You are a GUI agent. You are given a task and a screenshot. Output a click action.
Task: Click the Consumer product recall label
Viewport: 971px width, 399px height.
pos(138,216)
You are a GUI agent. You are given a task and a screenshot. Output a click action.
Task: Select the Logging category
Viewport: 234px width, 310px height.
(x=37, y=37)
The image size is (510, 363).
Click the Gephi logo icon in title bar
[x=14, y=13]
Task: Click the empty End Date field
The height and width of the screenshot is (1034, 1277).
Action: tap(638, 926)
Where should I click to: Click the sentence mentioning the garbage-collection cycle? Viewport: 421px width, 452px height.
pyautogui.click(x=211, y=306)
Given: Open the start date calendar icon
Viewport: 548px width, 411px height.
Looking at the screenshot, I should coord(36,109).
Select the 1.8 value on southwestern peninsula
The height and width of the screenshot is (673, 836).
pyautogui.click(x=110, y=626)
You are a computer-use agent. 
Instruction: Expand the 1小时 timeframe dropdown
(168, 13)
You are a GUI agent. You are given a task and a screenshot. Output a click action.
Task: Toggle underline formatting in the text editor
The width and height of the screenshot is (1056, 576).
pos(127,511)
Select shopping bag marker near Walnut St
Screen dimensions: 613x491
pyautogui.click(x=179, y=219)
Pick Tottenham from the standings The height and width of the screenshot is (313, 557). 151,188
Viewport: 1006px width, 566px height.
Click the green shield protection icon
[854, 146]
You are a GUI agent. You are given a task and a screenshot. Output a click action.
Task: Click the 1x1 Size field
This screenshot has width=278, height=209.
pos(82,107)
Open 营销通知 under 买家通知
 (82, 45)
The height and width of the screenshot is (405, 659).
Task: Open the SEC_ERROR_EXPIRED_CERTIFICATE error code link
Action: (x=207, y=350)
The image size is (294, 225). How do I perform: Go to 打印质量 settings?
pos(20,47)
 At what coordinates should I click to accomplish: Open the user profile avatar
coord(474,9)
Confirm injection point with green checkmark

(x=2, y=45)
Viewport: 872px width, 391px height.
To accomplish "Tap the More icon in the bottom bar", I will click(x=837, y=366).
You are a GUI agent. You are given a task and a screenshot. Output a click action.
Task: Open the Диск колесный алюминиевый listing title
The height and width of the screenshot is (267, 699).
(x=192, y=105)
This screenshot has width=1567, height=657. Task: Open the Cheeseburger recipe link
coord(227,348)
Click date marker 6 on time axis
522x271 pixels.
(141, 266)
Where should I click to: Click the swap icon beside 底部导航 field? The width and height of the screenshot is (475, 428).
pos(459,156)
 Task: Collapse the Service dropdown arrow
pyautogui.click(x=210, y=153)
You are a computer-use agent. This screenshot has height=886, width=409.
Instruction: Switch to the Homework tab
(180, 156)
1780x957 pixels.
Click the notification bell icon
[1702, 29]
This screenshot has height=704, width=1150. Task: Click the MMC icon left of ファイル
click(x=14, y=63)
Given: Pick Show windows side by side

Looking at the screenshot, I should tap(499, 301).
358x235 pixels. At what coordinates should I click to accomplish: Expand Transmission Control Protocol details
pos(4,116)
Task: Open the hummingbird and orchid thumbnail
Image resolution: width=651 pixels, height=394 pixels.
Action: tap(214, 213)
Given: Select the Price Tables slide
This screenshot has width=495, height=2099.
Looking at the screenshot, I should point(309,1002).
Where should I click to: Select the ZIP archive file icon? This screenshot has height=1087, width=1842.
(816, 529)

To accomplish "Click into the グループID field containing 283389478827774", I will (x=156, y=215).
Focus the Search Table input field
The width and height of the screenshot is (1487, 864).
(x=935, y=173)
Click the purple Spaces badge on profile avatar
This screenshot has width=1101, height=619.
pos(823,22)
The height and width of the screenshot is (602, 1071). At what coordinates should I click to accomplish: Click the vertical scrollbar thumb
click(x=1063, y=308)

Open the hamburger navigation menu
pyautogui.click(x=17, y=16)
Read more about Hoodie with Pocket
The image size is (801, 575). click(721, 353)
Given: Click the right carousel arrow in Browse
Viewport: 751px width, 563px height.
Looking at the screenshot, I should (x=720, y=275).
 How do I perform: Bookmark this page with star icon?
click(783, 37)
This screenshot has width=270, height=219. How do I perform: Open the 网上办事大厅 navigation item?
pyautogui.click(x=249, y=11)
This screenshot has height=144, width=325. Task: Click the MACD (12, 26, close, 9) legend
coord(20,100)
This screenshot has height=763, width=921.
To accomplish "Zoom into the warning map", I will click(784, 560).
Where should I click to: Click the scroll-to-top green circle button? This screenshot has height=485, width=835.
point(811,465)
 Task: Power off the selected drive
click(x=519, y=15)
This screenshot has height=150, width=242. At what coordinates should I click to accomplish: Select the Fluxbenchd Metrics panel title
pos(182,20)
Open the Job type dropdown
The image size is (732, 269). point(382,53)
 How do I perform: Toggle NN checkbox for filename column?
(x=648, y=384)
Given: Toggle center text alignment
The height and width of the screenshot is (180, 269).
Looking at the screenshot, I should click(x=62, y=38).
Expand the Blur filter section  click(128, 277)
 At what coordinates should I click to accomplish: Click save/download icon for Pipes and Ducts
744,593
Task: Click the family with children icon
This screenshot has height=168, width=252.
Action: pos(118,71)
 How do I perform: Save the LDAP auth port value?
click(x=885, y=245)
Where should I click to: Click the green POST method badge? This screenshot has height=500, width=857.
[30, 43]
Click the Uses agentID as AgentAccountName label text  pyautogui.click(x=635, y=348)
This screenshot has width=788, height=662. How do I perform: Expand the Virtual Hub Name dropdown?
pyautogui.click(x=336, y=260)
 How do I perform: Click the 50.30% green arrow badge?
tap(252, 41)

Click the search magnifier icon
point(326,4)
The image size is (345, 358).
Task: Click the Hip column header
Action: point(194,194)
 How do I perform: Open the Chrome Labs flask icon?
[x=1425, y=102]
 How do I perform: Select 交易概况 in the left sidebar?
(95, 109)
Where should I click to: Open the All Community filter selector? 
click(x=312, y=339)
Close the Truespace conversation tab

++++++++++

- PROBLEM DESCRIPTION
Reproduce verbatim the lines from the one containing "This screenshot has height=150, width=242." through the one containing "Click the Uses", inclusive.

- WRITTEN SOLUTION
This screenshot has height=150, width=242. At what coordinates should I click to accomplish: Select the Fluxbenchd Metrics panel title
pos(182,20)
Open the Job type dropdown
The image size is (732, 269). point(382,53)
 How do I perform: Toggle NN checkbox for filename column?
(x=648, y=384)
Given: Toggle center text alignment
The height and width of the screenshot is (180, 269).
Looking at the screenshot, I should click(x=62, y=38).
Expand the Blur filter section  click(128, 277)
 At what coordinates should I click to accomplish: Click save/download icon for Pipes and Ducts
744,593
Task: Click the family with children icon
This screenshot has height=168, width=252.
Action: pos(118,71)
 How do I perform: Save the LDAP auth port value?
click(x=885, y=245)
Where should I click to: Click the green POST method badge? This screenshot has height=500, width=857.
[30, 43]
Click the Uses agentID as AgentAccountName label text  pyautogui.click(x=635, y=348)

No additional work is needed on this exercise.